Sickle cell disease (SCD) patients were safely treated with a phosphodiesterase 9A (PDE9) inhibitor therapy called PF-04447943 with no serious side effects reported and possible evidence of fewer vaso-occlusion pain crises, a Phase 1b clinical trial reports.
Safety and early signs of possible efficacy — including a drop in biomarkers linked to vaso-occlusion — were seen regardless of whether patients given PF-0444794 3 were also taking hydroxyurea.
The study, “PF-04447943, a phosphodiesterase 9A Inhibitor, in Stable Sickle Cell Disease Patients: A Phase Ib Randomized, Placebo-Controlled Study” was published in the journal, Clinical and Translation Science.
Sickle cell disease, caused by an inherited alteration in a gene that instructs the making of the beta-globin subunit of hemoglobin, the protein responsible for carrying oxygen in the blood, leads to sickle hemoglobin production and sickle-shaped red blood cells.
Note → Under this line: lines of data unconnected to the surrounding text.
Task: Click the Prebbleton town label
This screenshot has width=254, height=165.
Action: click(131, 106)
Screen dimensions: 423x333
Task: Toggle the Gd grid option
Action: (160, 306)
These cells are prone to bind and stick to blood vessel walls and other blood cells, like leukocytes — increasing the risk of vaso-occlusion, or blocked blood vessels.
A vaso-occlusion crisis, or a sickle cell crisis, is a common and very painful complication of this disease, often leading to hospitalizations, and the risk of strokes and severe organ damage. It is a cause of mortality in patients.
The therapy blocks the sickle hemoglobin formation, and promotes the production of cyclic guanosine monophosphate (cGMP), which regulates cell adhesion in SCD, minimizing vaso-occlusion.
PDE9 has been shown to regulate cGMP, and in testing in animal models, PF-04447943 — being developed by Pfizer — showed an ability to lower cellular aggregates and adhesion markers.
A randomized, double-blinded, Phase 1b trial (NCT02114203) at 18 centers in the U.S. and Europe evaluated the safety and tolerability of PF-04447943 over 29 days in people with stable SCD. Researchers also noted possible biomarkers for use in future SCD studies, as the disease now has no validated biomarkers to measure efficacy.
A total of 30 patients (12 men and 18 women, ages 18 to 65), were enrolled. Stable disease was defined as no “significant complications” at least one month before the study’s start. Twenty-eight people completed the study, and 15 were already taking hydroxyurea and allowed to continue.
Patients were broken into three groups — two given PF-04447943, one at a 5 mg (seven patients) and another at 25 mg dose (15 patients) orally twice a day, with the final group on placebo (seven patients).
The most common adverse effects reported were: headache, dizziness and fatigue, with a higher incidence (13-27%) on the 25 mg dose group. Fatigue (29%) was highest in the placebo group.
Four patients experienced a sickle cell, or vaso-occlusion, pain crisis — one on the 5 mg dose, two who took 25 mg, and one in the placebo group.
No severe adverse effects “were considered related to the study drug by the investigators,” the researchers noted, adding that no patients reduced or temporarily stopped treatment. One on 25 mg, however, left the study after eight days due to a pain crisis and pneumonia.
The team also explored biomarkers in the patients’ blood, verifying that the number and size of circulating blood cells (monocyte-platelets and neutrophils) aggregates and the levels of soluble adhesion molecule — E-selectin — were significantly lower in those on the higher dose of PF-04447943, compared to levels recorded at the trial’s beginning. This held whether or not these patients were taking hydroxyurea.
These findings point to PF-04447943’s potential to ease vaso-occlusion and provide benefit.
Overall, “multiple doses of PF-04447943, with or without hydroxyurea, administered to patients with SCD were generally well tolerated and showed pharmacodynamics [what medicine does to the body] effects suggestive of a protective effect against vaso-occlusion,” the study concluded.